Note to self: When asked by you’re wife why you think you’ve been together for so many years, don’t mention anything about alimony.
Being comedians, my wife and I can say just about anything to each other without the other getting bludgeoned by a heavy object as is the case on a lot of crime shows that are real or scripted. As I look around the house, the heaviest object I can find is a Blu-ray disc. I don’t think that would inflict enough pain to ward off an attack unless it starred Chuck Norris or Bruce Willis.
Liam Nissam might be a good choice too. Nail someone with a frisbee-like throw with either Taken movie or the three Die Hard movies and the person would be toast. I’m not sure they would call that bludgeoning. More like a freak accident.
It would be tough in prison when a murderer asks me why I am in prison and I say I bludgeoned someone to death. “With what?” “A Blu-ray” “Player?” “Nope, disc.” Time to run away, fast and join a gang for protection, although it would have to be a nerd gang. I just don’t think they’d have the strength or street cred to keep the real gangs away.
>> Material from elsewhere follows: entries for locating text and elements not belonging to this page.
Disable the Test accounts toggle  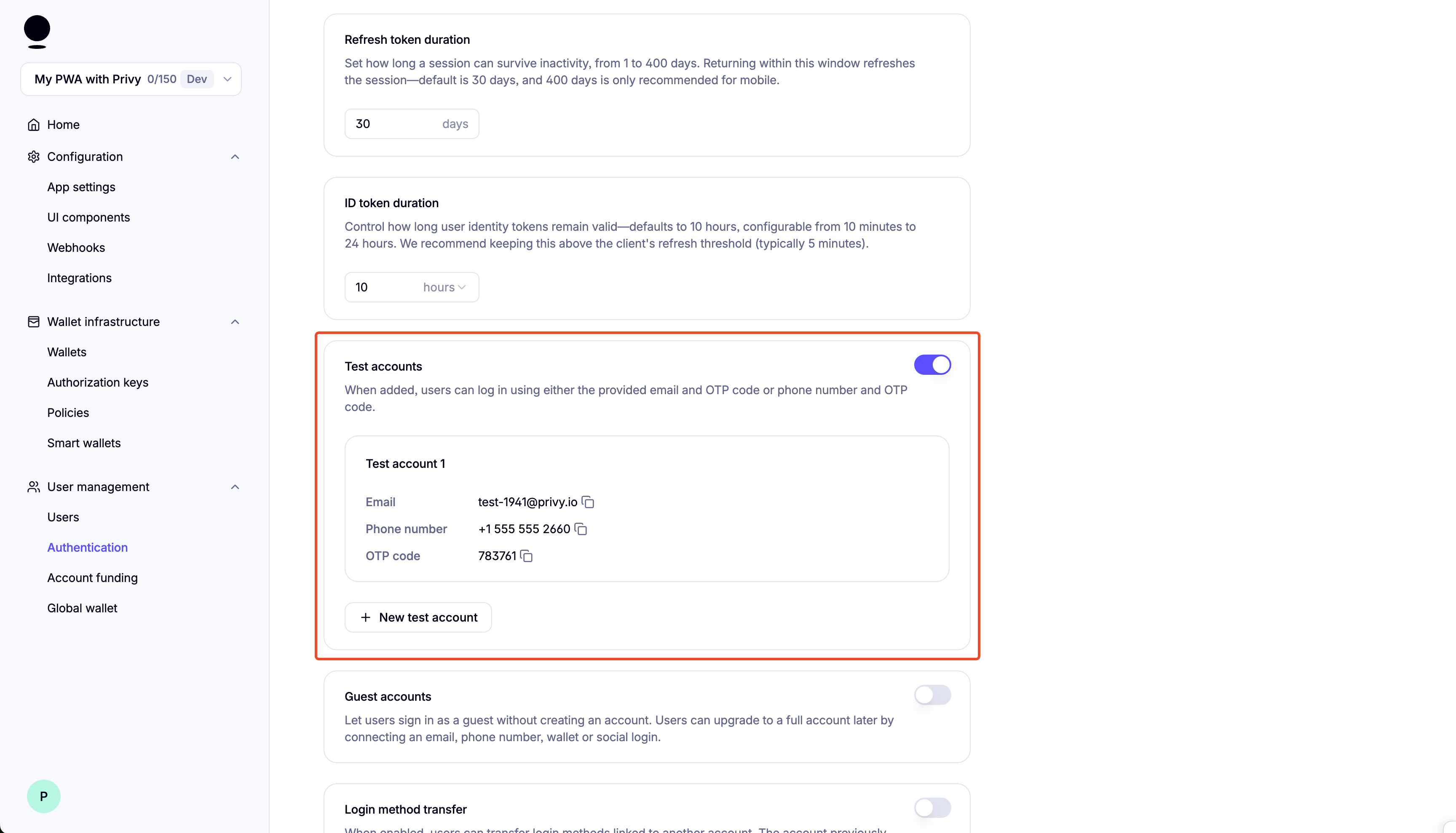click(x=932, y=364)
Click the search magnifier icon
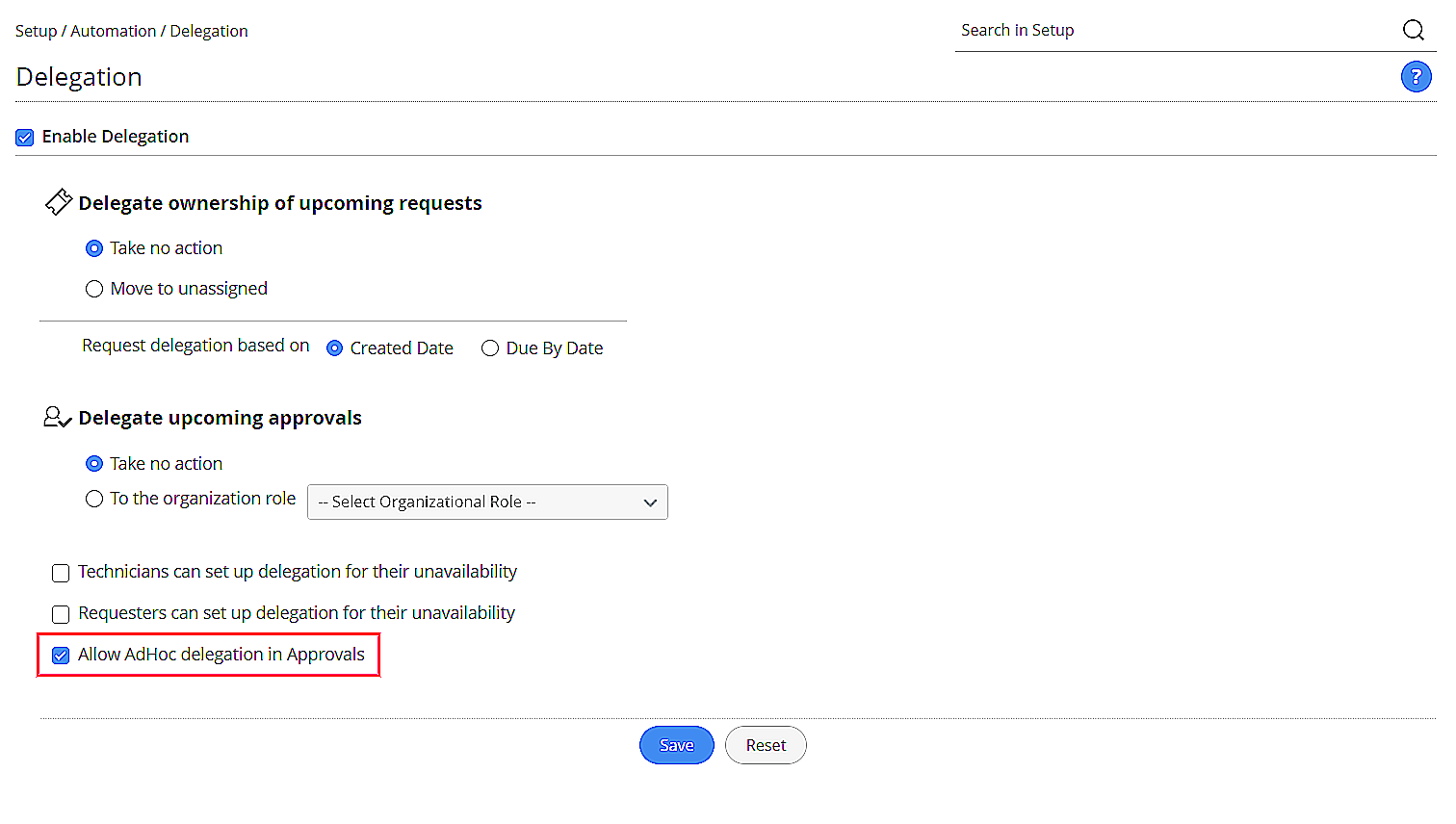The height and width of the screenshot is (824, 1456). (1413, 30)
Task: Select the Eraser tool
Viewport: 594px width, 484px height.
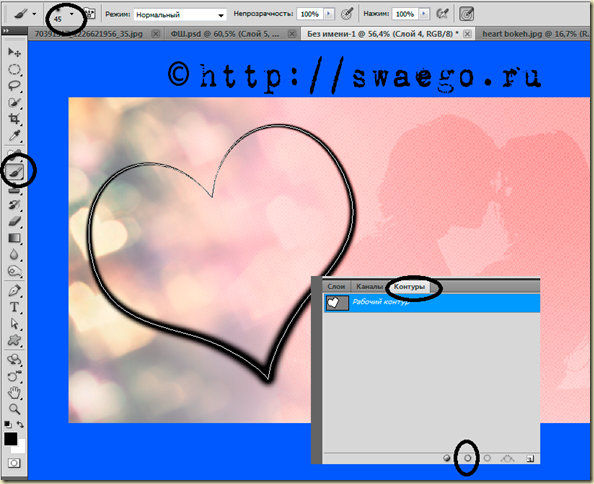Action: 14,221
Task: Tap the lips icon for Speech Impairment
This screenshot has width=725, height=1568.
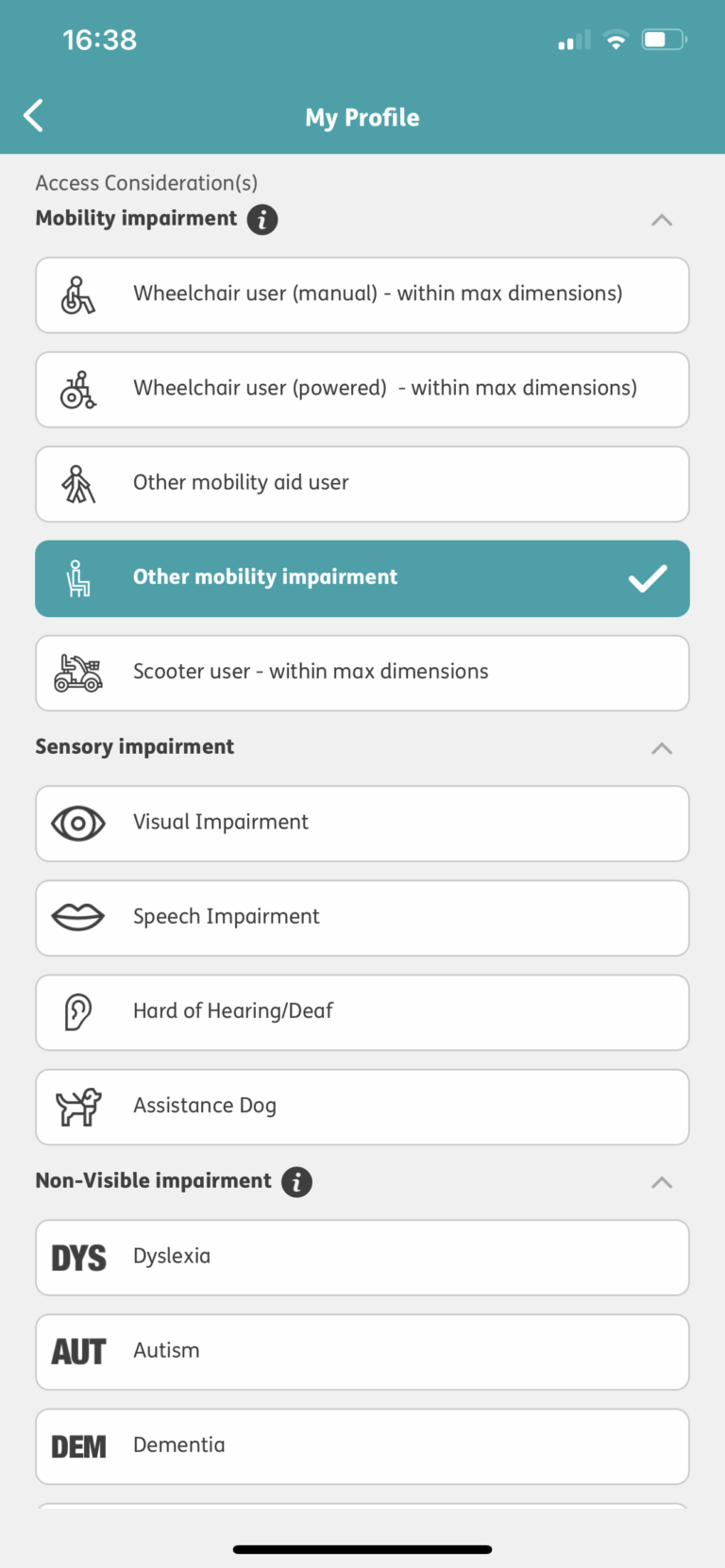Action: pos(77,917)
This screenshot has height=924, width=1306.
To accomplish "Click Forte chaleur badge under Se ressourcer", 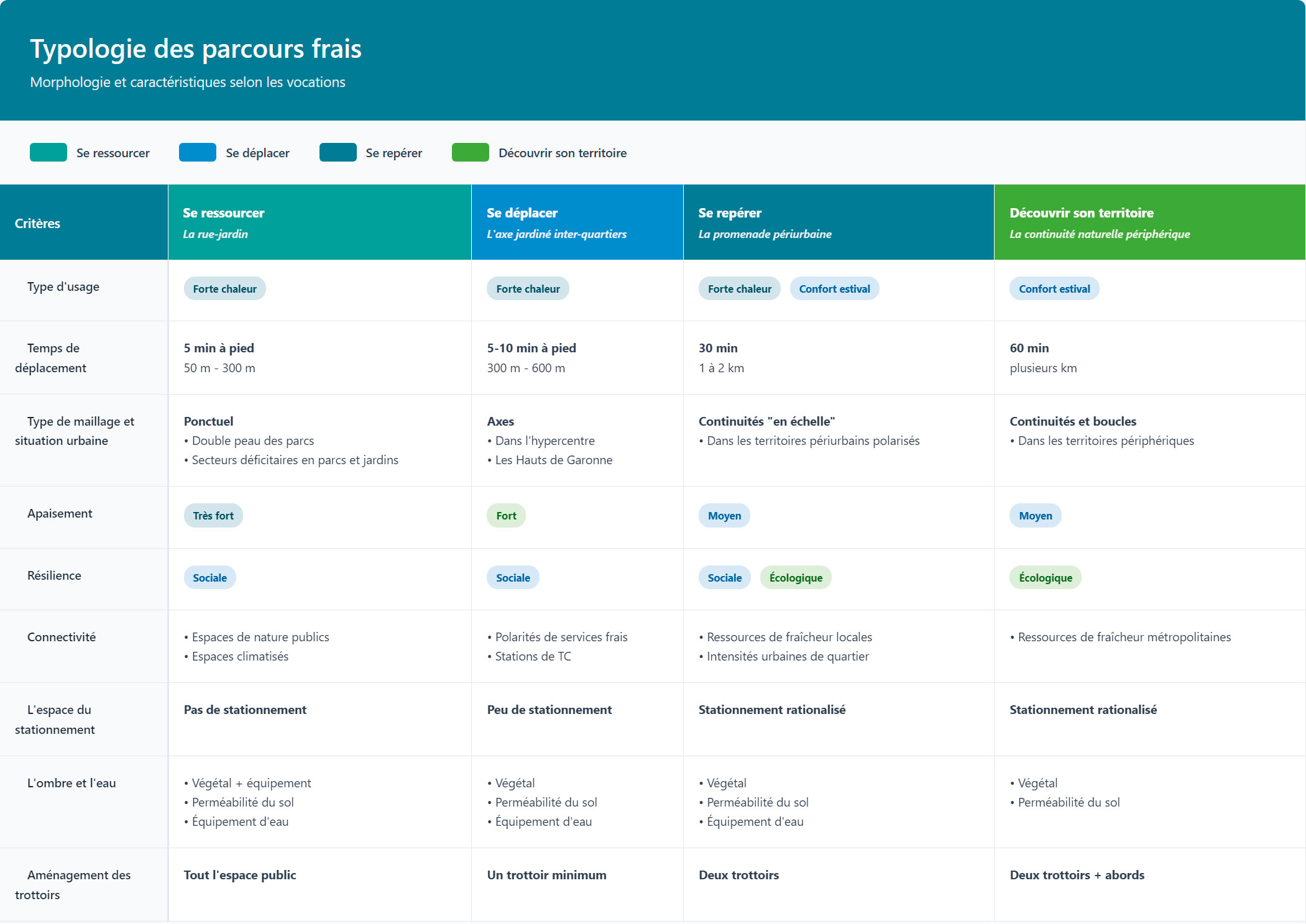I will coord(224,289).
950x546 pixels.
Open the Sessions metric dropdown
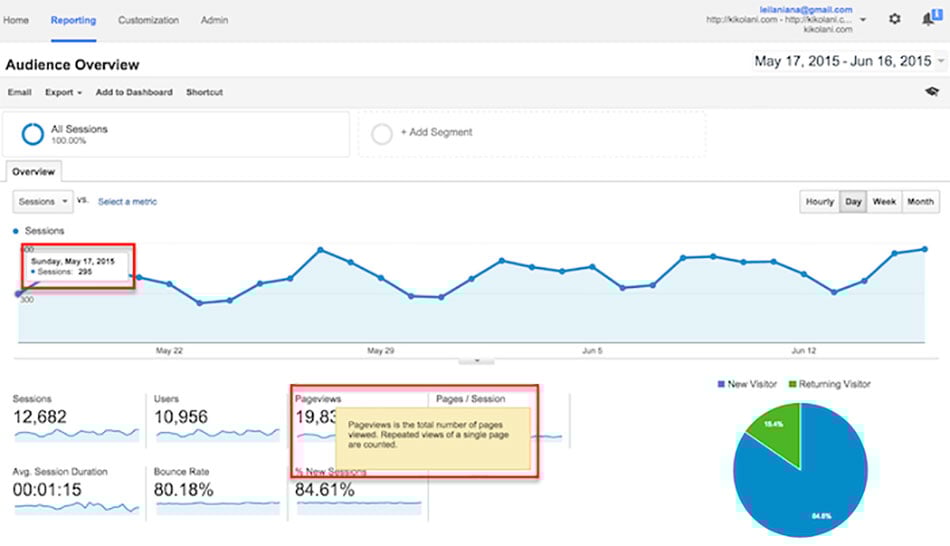tap(43, 202)
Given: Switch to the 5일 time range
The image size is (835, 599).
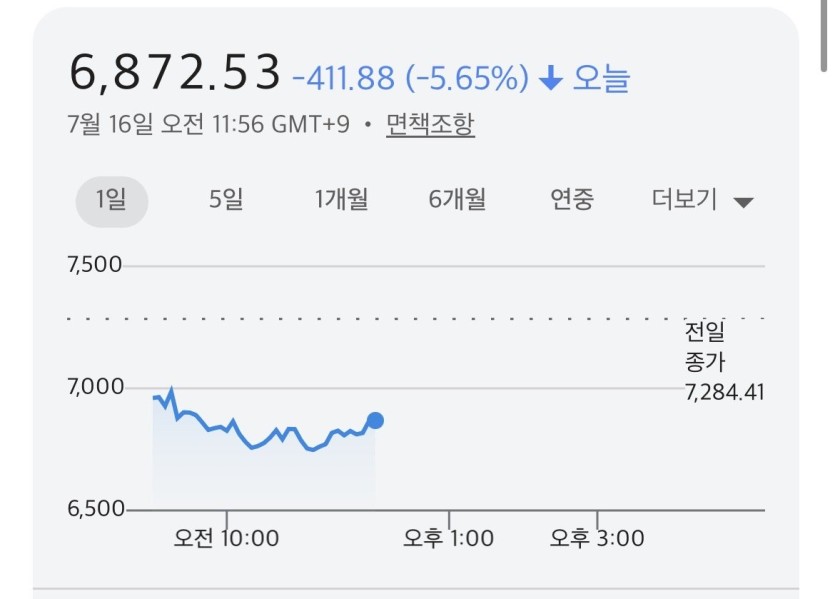Looking at the screenshot, I should click(x=226, y=200).
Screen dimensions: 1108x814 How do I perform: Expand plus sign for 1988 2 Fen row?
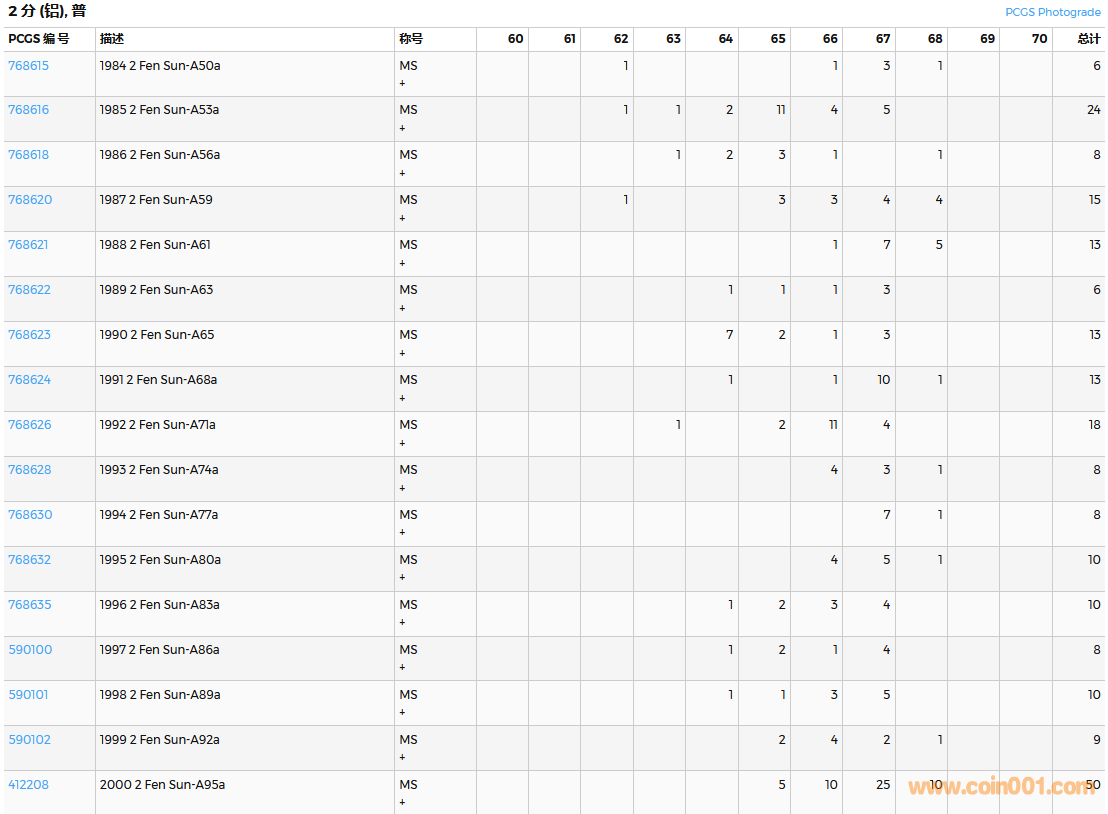click(x=402, y=263)
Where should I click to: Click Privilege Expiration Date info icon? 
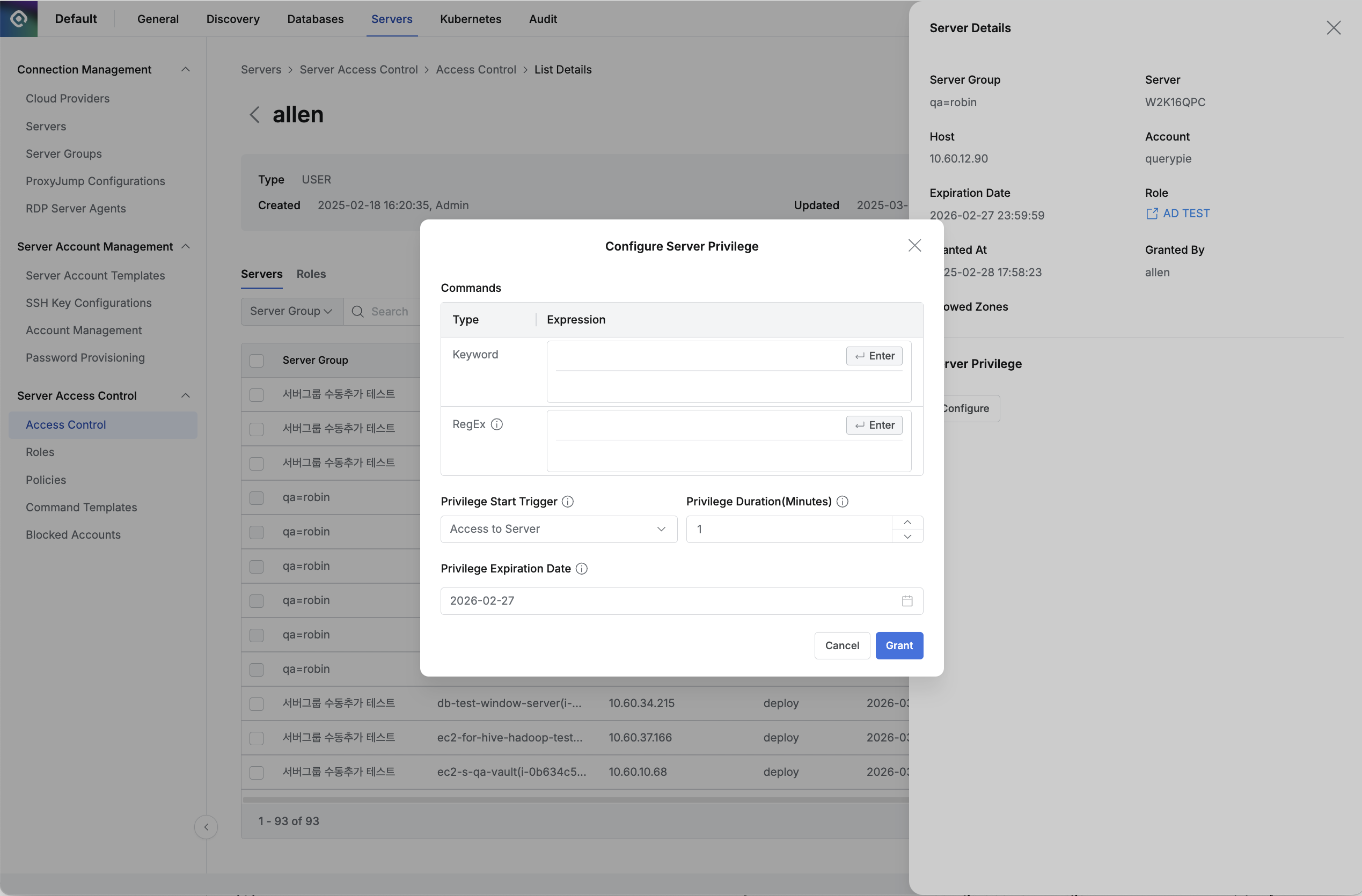coord(581,569)
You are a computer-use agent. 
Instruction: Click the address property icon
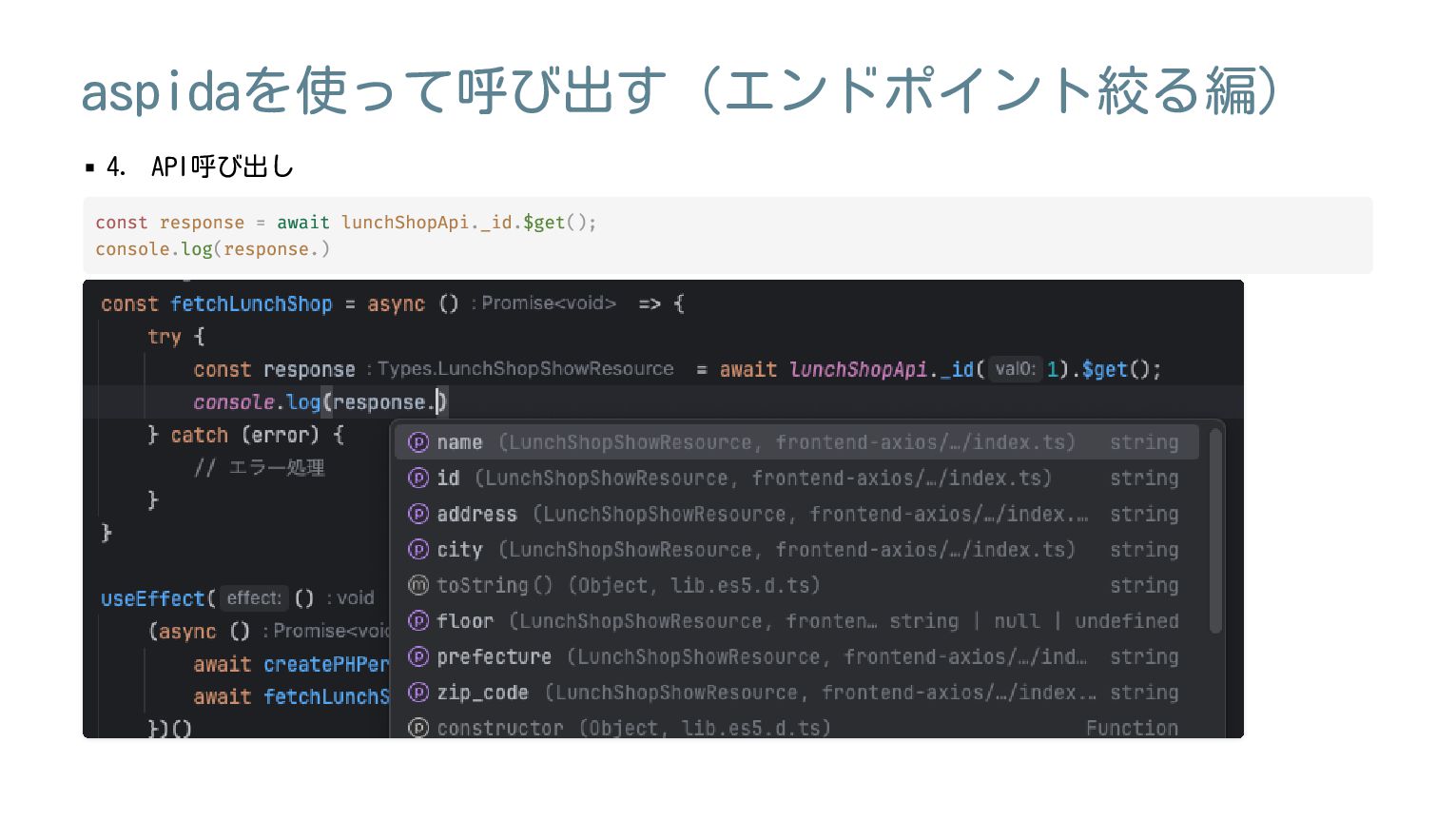point(417,514)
Then again, it might work after all because what tough guy would want to admit that he beat up a nerd? Stick his head in a toilet or throw him in a laundry basket from time to time and they’re good to go. However the nerd gangs are probably the best at figuring out cunning ways to smuggle things in without getting caught. They might be the most powerful gang in the joint.
They could protect anyone. If some bad dudes came after a nerd newbie, the nerd leader would just have to say “Back off, Bubba or no heroin for you.” Done.